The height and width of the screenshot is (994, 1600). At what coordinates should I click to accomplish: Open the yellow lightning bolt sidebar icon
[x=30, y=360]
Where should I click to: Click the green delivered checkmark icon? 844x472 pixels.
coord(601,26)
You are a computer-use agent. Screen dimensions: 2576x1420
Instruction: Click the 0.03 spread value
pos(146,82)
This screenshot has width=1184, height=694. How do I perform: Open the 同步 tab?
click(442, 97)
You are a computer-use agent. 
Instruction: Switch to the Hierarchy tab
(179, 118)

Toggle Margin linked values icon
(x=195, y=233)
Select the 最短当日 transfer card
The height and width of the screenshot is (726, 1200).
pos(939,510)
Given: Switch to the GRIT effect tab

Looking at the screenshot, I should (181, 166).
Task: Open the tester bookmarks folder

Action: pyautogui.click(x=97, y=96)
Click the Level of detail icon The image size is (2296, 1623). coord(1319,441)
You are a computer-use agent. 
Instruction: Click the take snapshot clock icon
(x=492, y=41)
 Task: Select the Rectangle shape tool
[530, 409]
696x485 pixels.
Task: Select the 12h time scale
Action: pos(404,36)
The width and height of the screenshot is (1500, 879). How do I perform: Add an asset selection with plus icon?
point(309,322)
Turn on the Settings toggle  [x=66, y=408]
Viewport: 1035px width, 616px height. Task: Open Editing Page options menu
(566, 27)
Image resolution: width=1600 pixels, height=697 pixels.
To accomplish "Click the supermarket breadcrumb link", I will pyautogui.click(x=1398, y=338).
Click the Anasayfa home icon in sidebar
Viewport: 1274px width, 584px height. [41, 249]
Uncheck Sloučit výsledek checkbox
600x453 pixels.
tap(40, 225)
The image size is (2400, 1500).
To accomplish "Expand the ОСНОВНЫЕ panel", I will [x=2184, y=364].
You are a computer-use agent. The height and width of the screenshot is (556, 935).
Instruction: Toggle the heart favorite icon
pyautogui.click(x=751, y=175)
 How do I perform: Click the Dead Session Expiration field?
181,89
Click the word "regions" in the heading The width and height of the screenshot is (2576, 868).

:::::

### Письменное задание
Извлеките без изменений строки от строки с «This screenshot has» до строки с «(x=195, y=233)» включительно.

### Решение задания
This screenshot has width=1184, height=694. How do I perform: Open the 同步 tab?
click(442, 97)
You are a computer-use agent. 
Instruction: Switch to the Hierarchy tab
(179, 118)

Toggle Margin linked values icon
(x=195, y=233)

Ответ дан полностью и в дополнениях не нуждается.